- From: Rick Jelliffe <ricko@allette.com.au>
- Date: Wed, 24 Jul 2002 14:47:37 +1000
- To: <xml-dev@lists.xml.org>, <xml-editor@w3.org>
From: "John Cowan" <jcowan@reutershealth.com> > People use mainframes, and XML too. If XML 1.0 had insisted > that only CR-LF and LF were acceptable line terminators, don't you > think an argument based on justice for Mac users would have been > appropriate? No, supporting Mac-style line terminators does not need to grandized into an issue of justice (by which John means egalitiarianism, I think*) but * pragmatism: the number of people typing documents in editors on Macs is very large * operational considerations: a programmer generally has control over the line terminators they use, and mainframes are typically programmed * XML 1.0 was starting fresh, and therefore only had SGML and RFC compatability to cope with: XML 1.n must be a trade-off between the particular benefits and the costs in distruption. * CR and LF were in play any way, so a decision on how to support CR alone is necessary even as a matter of error handling * CR is part of ASCII, and so it is low-hanging fruit to adopt. * XML had the 80/20 rule, and I am not sure that NEL would have made it even if it into XML 1.0 in any case.

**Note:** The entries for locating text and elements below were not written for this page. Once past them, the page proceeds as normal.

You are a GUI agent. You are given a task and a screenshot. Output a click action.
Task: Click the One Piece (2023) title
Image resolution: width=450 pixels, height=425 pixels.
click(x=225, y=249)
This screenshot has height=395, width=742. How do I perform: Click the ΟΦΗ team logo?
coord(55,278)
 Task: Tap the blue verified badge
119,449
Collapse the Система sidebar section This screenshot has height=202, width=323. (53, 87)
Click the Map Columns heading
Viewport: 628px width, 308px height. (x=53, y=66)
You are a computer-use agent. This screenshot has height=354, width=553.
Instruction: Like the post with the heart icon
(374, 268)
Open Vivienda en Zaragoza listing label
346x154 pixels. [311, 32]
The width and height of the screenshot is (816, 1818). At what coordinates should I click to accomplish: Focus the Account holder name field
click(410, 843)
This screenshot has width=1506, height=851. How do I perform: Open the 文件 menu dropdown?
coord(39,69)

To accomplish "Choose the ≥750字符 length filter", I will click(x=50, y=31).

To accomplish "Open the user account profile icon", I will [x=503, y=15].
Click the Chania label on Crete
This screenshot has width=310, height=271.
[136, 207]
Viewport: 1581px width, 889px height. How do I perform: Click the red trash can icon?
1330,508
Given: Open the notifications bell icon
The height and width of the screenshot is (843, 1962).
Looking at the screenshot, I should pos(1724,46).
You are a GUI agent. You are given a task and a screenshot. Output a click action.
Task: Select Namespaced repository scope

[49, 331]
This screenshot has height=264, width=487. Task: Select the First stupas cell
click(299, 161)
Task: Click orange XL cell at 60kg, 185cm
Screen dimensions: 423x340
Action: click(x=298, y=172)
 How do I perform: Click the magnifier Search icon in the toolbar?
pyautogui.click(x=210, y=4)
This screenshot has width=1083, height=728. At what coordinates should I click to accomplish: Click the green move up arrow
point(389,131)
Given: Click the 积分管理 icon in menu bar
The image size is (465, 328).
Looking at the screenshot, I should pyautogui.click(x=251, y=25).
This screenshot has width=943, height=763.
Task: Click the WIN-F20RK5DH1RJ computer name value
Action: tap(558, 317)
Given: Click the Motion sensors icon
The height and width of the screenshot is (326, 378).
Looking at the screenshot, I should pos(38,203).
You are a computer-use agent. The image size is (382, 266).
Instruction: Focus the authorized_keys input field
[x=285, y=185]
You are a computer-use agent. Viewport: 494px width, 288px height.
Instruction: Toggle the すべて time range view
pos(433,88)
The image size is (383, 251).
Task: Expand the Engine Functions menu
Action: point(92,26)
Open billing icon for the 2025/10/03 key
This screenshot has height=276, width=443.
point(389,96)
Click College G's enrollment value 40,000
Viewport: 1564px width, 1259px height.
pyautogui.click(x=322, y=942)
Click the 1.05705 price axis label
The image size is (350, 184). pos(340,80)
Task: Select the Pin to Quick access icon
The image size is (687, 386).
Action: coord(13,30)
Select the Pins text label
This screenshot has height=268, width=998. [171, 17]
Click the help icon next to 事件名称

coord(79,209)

NEL on the other hand is rare, specialist, non-ASCII, and not low-hanging fruit. > "It is intolerable to have no better reason for a legal rule than > that *thus* it was laid down in the time of King Henry the Second." For some reasons, see above. Cheers Rick Jelliffe * IMHO It is not injust if W3C were to decide on only ASCII characters in names, for example. But would be anti-egalitarian, and obviously bad for the market.